INSTRUCTIONS TO FOLLOW:
The whole listing, exactly as given: write it out, leaving out each image.

DATA TO EXAMINE:
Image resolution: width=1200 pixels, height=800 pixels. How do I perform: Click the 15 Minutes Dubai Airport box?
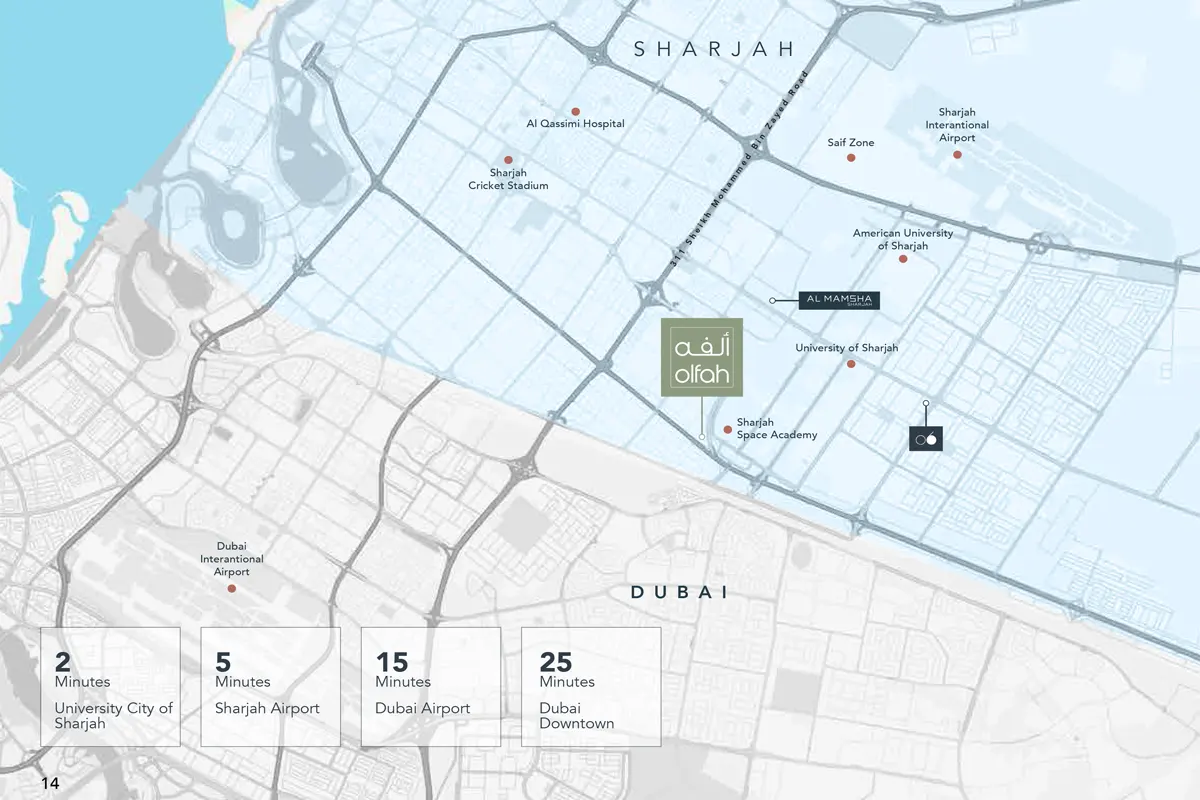point(430,687)
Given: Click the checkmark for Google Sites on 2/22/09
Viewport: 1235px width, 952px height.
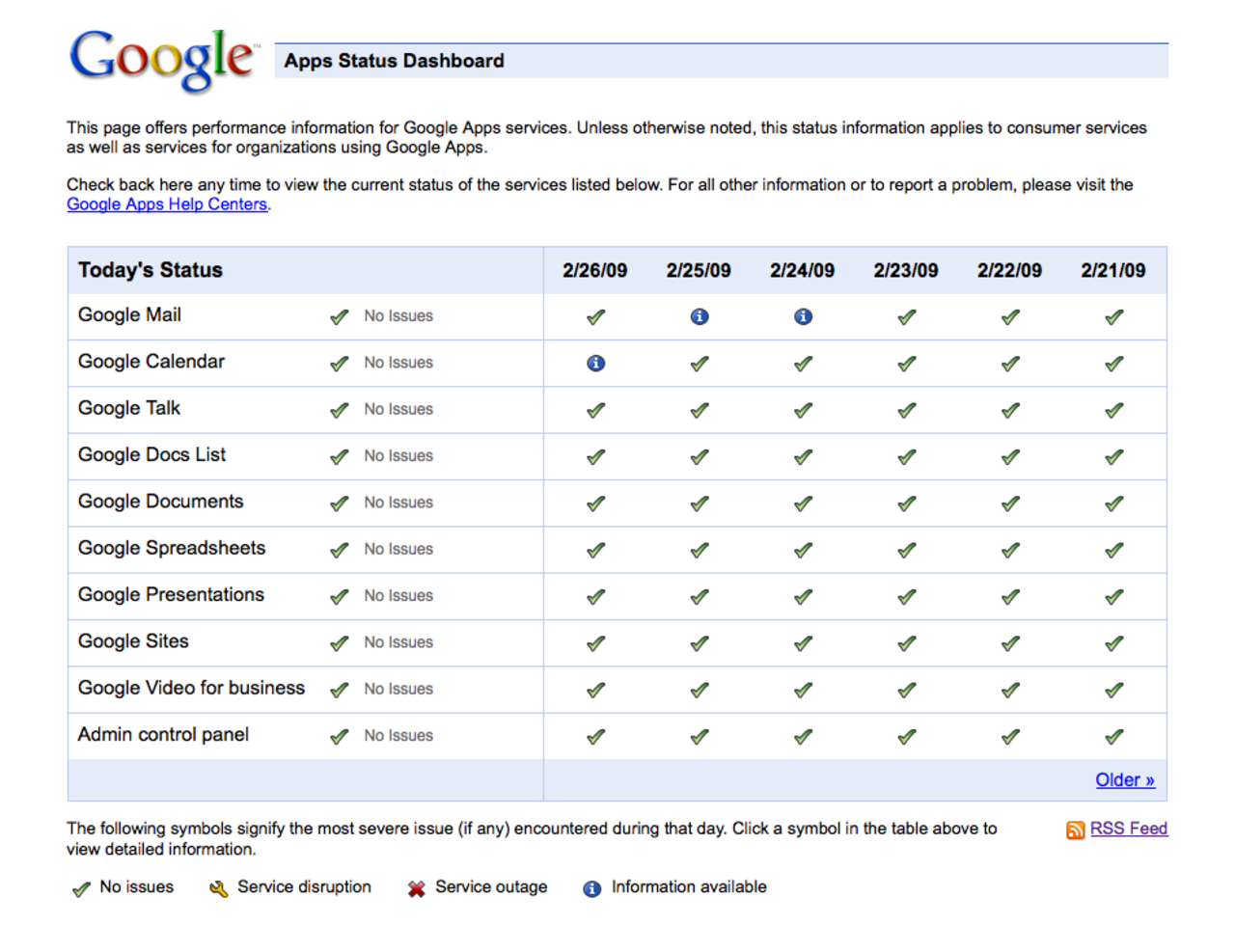Looking at the screenshot, I should [x=1009, y=642].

EXERCISE RESULT:
Image resolution: width=1200 pixels, height=800 pixels. How do I perform: Click the 15 Minutes Dubai Airport box?
point(430,687)
Given: Click the checkmark for Google Sites on 2/22/09
Viewport: 1235px width, 952px height.
Looking at the screenshot, I should [x=1009, y=642].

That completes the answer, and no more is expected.